(RECORDS TO USE begins)

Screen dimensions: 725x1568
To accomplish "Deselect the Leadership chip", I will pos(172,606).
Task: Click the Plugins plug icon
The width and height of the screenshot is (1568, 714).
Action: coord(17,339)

(RECORDS TO USE ends)
(RECORDS TO USE begins)

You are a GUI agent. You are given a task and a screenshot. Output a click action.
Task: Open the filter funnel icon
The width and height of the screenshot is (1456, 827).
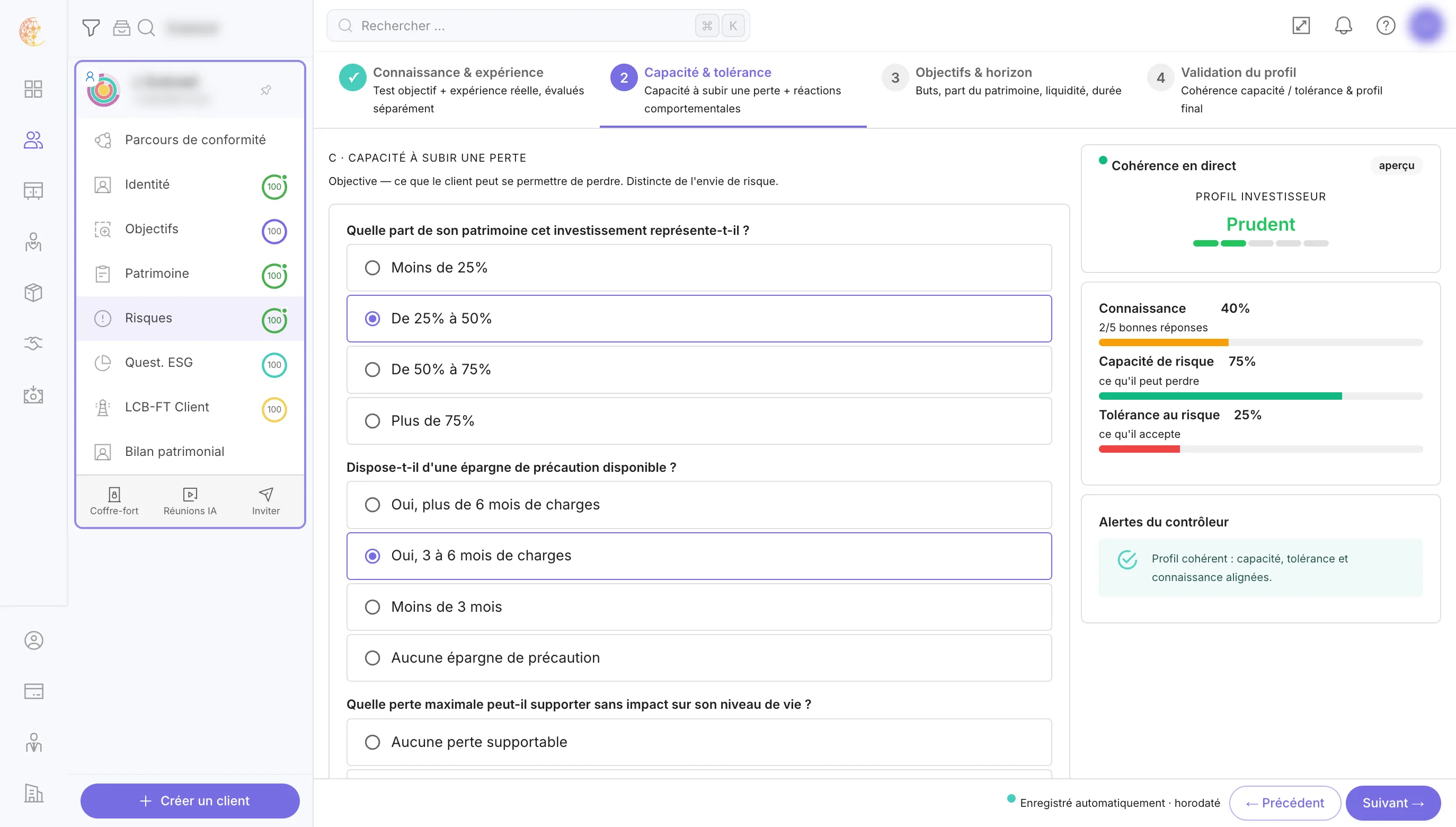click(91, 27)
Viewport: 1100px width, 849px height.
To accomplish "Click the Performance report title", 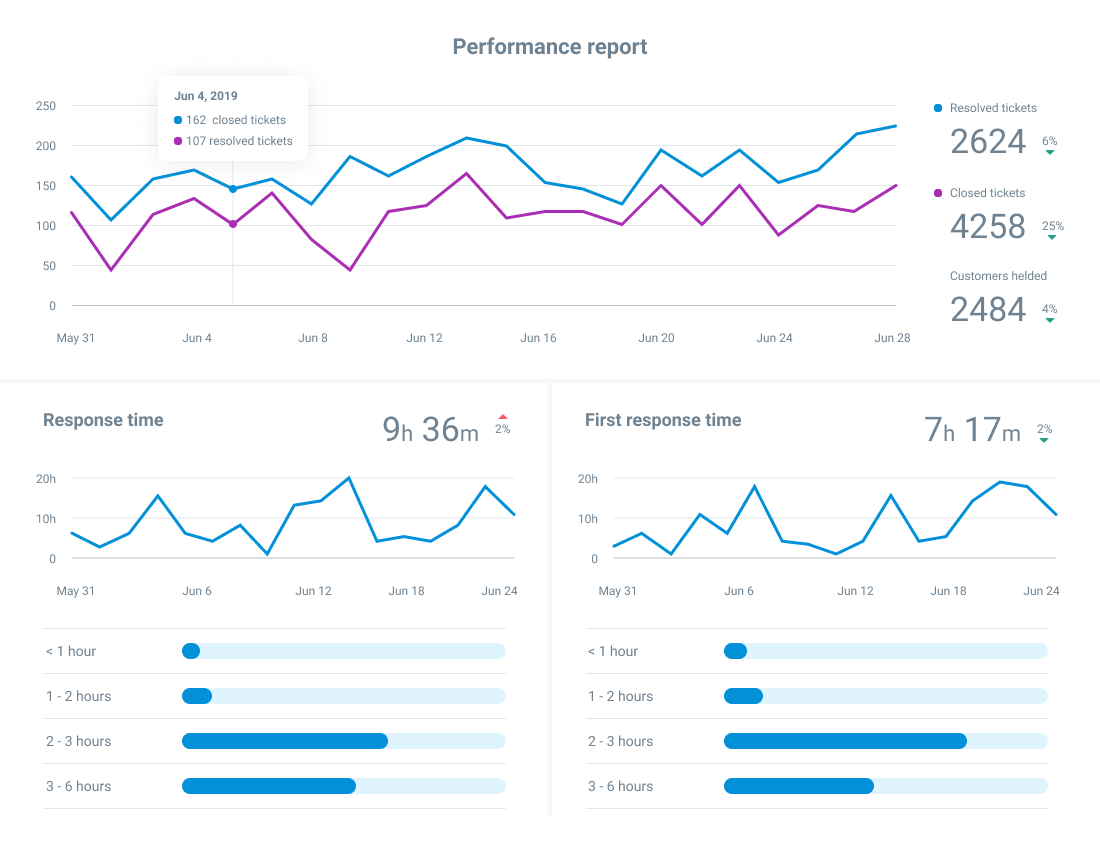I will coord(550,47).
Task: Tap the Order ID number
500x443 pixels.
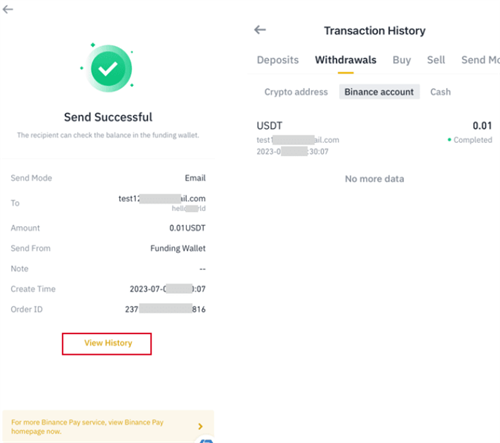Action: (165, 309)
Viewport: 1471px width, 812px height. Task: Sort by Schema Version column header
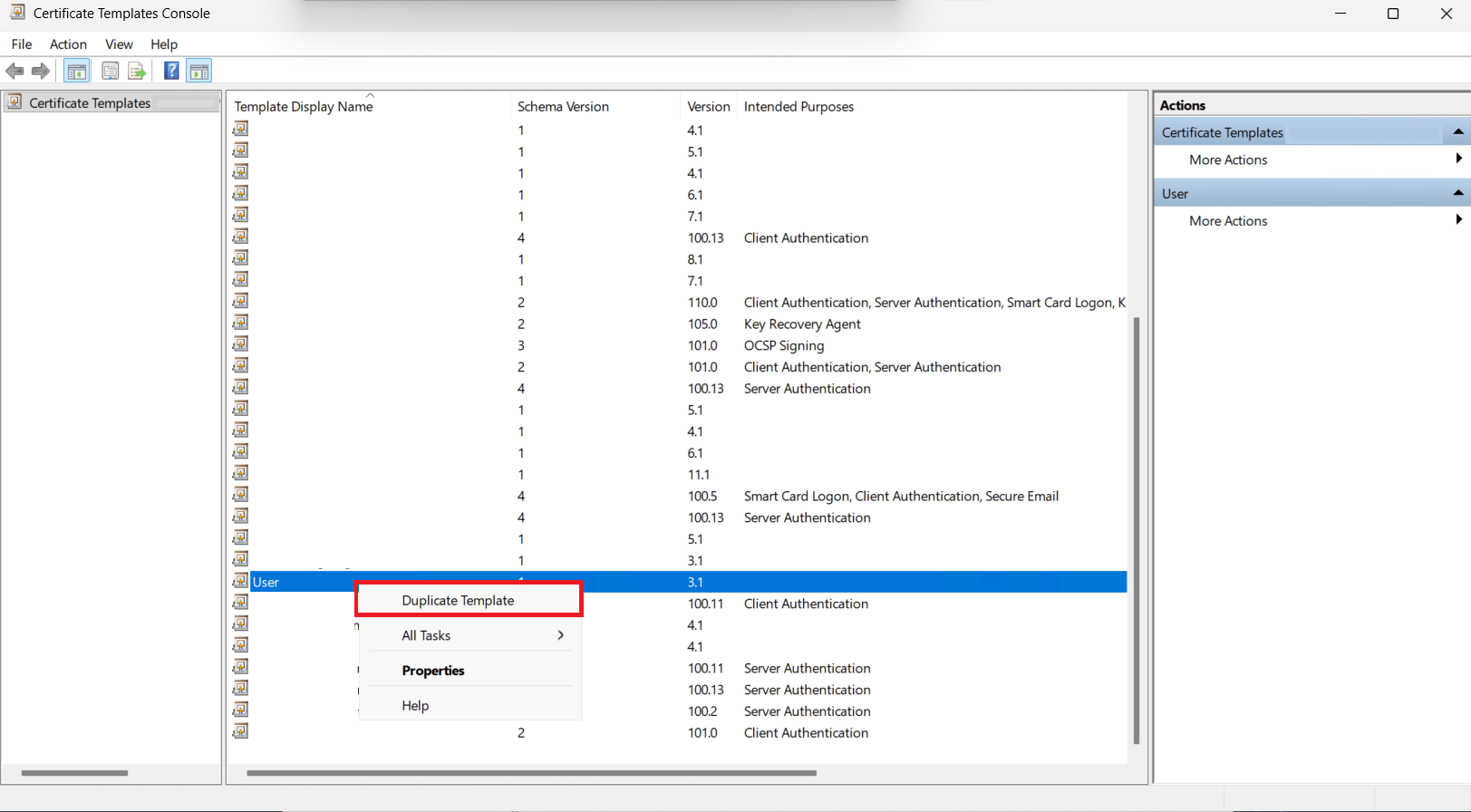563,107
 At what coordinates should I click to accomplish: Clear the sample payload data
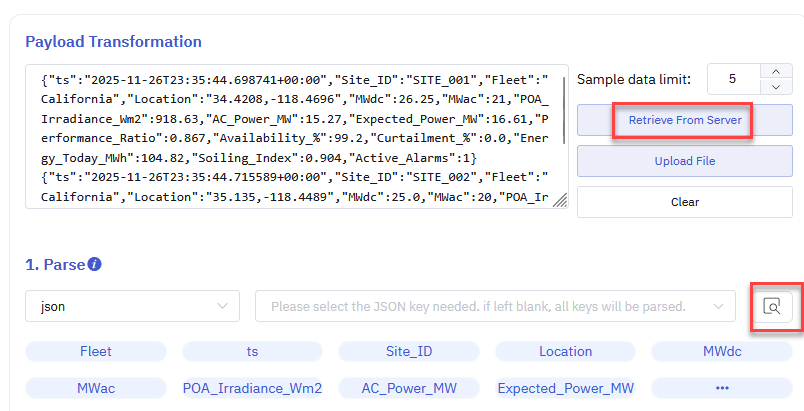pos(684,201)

(RECORDS TO USE ends)

> [EXERCISE BRIEF] Copy all lines from the listing that contain "icon".

> [RESPONSE TO THIS TASK]
Task: Click the Plugins plug icon
Task: Open the filter funnel icon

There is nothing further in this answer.